Within the space of two hours, an estimated 4,000-5,000 people began entering MovieTowne at Invaders Bay on Saturday, leading to concerns about a possible COVID-19 superspreader event.
Social media videos showed large gatherings outside the buildings, crowded restaurants and even a fight that led to police intervening to maintain order. According to MovieTowne chairman Derek Chin, the sudden influx was hard to control, despite having 15 security officers and three police patrol units.
Speaking on CNC3’s The Morning Brew yesterday, Chin said MovieTowne security would have to work closely with police going forward to ensure strict adherence to the COVID-19 regulations, especially in the periphery of the businesses. He said his cinemas and tenants continue to maintain the recommended protocols of social distancing, hand sanitizing and temperature checks.
“Of course, everybody is going to do what they can, but you know, it is an open area, and there is no way you can control people coming in. There are no gates or fences. Parents drop their children off, and all sorts of things happen. It is a phenomenon that we do have from time to time; I think twice a year. It is not an everyday occasion or occurrence. It is either the Saturday before schools open or the Saturday after school closes. In this case, the clash was the Easter holiday weekend.”

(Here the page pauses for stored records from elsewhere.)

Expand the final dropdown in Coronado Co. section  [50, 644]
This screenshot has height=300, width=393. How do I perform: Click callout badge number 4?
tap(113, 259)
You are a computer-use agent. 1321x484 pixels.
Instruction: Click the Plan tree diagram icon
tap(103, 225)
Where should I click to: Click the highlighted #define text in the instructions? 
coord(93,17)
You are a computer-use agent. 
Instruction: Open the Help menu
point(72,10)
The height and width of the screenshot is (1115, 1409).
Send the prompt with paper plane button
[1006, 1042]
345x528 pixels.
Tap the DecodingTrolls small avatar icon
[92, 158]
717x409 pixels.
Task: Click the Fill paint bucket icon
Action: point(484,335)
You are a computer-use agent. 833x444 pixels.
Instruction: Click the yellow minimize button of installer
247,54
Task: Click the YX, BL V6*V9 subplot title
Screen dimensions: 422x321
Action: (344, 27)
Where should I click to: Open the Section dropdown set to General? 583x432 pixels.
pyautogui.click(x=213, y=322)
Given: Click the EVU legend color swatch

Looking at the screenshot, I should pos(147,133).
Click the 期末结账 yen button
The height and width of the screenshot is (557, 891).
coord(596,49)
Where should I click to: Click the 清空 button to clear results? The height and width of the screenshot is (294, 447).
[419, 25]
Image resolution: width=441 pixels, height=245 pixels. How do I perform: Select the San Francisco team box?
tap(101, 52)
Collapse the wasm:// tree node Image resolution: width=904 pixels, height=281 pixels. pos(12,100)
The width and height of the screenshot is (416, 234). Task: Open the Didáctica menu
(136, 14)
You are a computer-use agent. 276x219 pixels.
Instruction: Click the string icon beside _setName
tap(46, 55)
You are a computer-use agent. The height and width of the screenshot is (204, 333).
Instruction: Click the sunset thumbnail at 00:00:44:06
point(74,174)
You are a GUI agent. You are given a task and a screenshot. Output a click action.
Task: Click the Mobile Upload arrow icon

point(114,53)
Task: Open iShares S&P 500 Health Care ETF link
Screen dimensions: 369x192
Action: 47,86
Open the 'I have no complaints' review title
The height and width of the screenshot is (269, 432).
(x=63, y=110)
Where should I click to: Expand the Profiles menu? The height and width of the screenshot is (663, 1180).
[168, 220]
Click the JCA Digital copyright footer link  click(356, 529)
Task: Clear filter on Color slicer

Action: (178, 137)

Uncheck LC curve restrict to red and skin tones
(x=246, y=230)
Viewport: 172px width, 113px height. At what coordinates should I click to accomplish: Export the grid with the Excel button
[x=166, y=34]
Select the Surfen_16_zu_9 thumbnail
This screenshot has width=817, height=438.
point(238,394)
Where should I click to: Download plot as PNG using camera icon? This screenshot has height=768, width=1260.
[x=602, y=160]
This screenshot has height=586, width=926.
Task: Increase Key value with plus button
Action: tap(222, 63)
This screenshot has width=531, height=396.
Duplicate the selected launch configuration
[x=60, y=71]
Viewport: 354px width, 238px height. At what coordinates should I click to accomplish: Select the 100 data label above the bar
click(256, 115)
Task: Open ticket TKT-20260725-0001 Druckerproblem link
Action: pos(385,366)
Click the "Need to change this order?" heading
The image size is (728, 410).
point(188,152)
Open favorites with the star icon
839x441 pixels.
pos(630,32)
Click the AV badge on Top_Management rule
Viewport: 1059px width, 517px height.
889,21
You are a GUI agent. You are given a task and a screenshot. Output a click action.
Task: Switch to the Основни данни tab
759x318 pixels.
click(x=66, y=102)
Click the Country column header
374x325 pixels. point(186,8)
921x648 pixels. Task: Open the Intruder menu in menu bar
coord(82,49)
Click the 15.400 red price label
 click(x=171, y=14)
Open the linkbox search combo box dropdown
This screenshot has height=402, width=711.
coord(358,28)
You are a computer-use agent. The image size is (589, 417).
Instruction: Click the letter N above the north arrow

This weekend, MovieTowne premiered the anticipated Godzilla vs Kong at its multiplex. Chin said most of the people observed on Saturday were teenagers and young people.
“Young people just want to go out,” he said.
He likened Saturday’s crowds to the usual rush to beaches on holidays. He said that unless an authority sets up barriers to restrict people or charge an entrance fee, people can walk in freely.
As for the multiplex and other tenants, Chin said they continued to maintain strict COVID-19 protocols.
One of the attractions of MovieTowne is the diversity of businesses. Chin said each store has its COVID-19 protocols. In terms of the cinemas, it operates at 50 per cent capacity for each theatre; holding up to 1,000 people from its 2,500 seating capacity.
“We have it all computerised, where each theatre was allowed to hold 50 per cent. The ticketing was based on that, so if cinema one reaches its 50 per cent capacity as we allow, it would shut down and start selling tickets for Cinema 2 and so forth down.”
Because of the popularity of Godzilla vs Kong, MovieTowne aired the movie in seven of the ten cinemas.
As COVID-19 cases rise, Chin says businesses will continue to ensure they do their part to stop the spread as it is in their best interest. Recalling last year’s shutdown of non-essential businesses, Chin said it was a tough financial year for MovieTowne and its tenants. Even when the government removed some restrictions, there were limitations such as having a 50 per cent capacity and a 10 pm closing time.
As a landlord, he said MovieTowne worked with its tenants, granting discounts up to 90 per cent. He said the businesses were now recovering.